INSTRUCTIONS TO FOLLOW: Copy the lines exactly, beginning with the first line of the records and ending with the line that contains "Viewport: 384px width, 733px height. 192,496", including that line.

/---

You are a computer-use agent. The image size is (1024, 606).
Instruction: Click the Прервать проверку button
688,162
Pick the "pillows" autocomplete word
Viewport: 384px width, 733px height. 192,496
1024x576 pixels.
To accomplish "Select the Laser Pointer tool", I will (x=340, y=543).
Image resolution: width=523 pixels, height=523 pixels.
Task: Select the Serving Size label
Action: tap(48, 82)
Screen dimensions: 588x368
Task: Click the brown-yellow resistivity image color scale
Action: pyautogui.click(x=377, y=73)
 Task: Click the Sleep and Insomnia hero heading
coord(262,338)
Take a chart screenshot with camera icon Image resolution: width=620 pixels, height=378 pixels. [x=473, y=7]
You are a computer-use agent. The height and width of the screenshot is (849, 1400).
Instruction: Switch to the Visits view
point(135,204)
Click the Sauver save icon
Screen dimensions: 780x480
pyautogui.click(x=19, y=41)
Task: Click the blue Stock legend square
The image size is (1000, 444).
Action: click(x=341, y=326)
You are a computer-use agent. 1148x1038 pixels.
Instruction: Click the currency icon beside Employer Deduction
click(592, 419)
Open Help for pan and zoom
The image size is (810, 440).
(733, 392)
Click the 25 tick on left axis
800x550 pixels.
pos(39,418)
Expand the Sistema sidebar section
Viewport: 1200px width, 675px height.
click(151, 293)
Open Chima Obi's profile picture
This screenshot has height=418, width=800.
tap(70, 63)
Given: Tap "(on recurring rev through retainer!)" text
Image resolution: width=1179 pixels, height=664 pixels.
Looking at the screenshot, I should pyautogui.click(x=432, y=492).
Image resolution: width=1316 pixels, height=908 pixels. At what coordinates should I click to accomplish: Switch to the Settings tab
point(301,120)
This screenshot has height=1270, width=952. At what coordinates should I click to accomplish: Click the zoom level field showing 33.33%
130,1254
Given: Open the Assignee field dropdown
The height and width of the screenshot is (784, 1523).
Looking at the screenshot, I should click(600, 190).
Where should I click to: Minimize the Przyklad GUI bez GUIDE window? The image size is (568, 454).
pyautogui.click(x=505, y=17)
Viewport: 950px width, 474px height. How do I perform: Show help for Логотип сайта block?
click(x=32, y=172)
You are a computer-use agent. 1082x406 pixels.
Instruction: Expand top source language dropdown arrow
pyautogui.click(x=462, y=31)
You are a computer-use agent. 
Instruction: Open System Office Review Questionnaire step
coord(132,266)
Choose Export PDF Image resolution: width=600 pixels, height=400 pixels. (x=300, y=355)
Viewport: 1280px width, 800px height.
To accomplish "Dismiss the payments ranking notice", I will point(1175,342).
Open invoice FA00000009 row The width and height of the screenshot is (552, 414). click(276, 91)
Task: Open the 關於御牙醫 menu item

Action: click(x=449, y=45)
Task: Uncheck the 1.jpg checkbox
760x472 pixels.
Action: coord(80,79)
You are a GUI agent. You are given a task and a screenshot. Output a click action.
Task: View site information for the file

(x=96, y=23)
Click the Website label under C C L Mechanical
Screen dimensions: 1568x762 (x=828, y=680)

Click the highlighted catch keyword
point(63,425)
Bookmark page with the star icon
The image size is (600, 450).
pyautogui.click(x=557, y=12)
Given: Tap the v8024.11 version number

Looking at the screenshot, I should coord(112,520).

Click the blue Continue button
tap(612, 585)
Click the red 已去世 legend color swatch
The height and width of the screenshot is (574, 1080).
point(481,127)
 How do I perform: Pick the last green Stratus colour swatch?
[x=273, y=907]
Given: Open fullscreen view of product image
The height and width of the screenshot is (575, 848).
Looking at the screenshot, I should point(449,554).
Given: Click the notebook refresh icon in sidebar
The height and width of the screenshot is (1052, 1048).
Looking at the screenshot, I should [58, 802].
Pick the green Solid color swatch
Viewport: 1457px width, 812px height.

\---

EXERCISE SOLUTION:
You are a computer-use agent. The image size is (1024, 606).
Instruction: Click the Прервать проверку button
688,162
Pick the "pillows" autocomplete word
Viewport: 384px width, 733px height. 192,496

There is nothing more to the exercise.